On Saturdays, my little people stay with Daddy or Nannie (depending on the weekend) and I trudge off to miss the best parts of the day. My body says sleep in (even though it hasn't really done that since we had kids) and my mind says leave on your jammies but instead I drag myself from the land of silly socks and songs sung by cartoon characters dancing next to giant primary colored shapes...and I get the job done. I'm even able to say with reasonable confidence that I am pretty good at going to work.
But, I am better at being home. So earlier this month I was offered the opportunity to take a job change and flip our entire existence up side down. I discussed it with my husband. I discussed it with my mom (Nannie Playcare) and then I jumped in with both feet...
And my new job will work all night long. It will be exciting, new, and better paying. I'll come home in the morning (wearing jeans & crazy socks-no more dress code) and I'll eat breakfast and snuggle my babies. Then I'll take a nap, or two, or maybe three if I can swing it.

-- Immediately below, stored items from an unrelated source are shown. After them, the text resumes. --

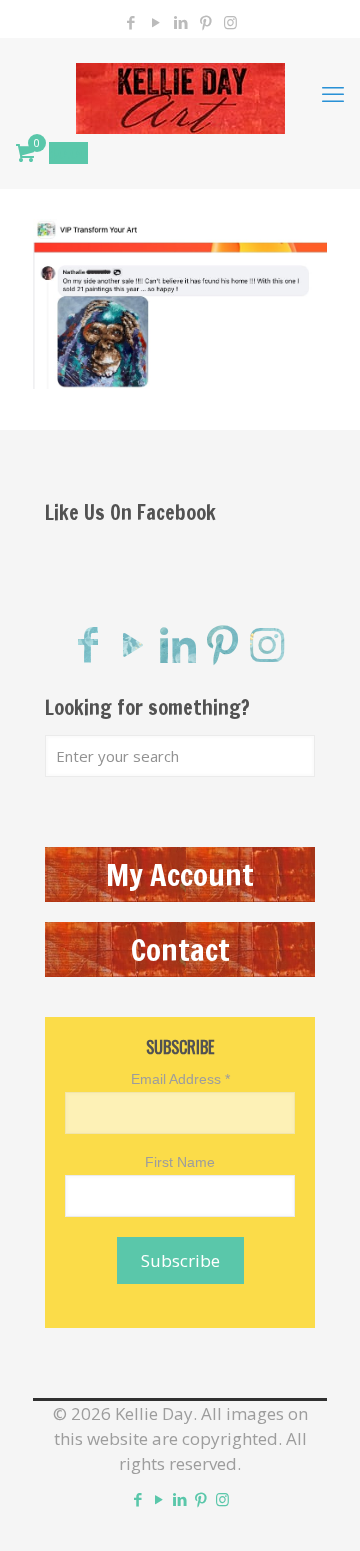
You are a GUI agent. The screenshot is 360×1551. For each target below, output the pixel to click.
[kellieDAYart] (180, 93)
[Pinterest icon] (205, 22)
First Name (180, 1162)
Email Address (180, 1079)
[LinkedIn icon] (180, 22)
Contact (180, 949)
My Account (180, 874)
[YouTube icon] (155, 22)
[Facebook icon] (130, 22)
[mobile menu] (333, 93)
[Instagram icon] (230, 22)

But I'll be home if someone needs me. I'll see Anyah's first steps and I'll get to take Layla to dance. I'll still be tired. I'll still be working. I'll still be mommy and wife and employee every single day. But I won't be trudging off during the best part of the day.
I'm blessed that I'll have people helping me get through it so I can sleep if I need to or take a break if I need to. I'm also blessed that I know I get have an adventure in every day life... one that someone will actually pay me to go on.
So the question gets asked daily. How can a mom of two little kids go to graveyard shift? The answer: How could I not take the opportunity to give my children more of me...even a sleepy me... if that was an option.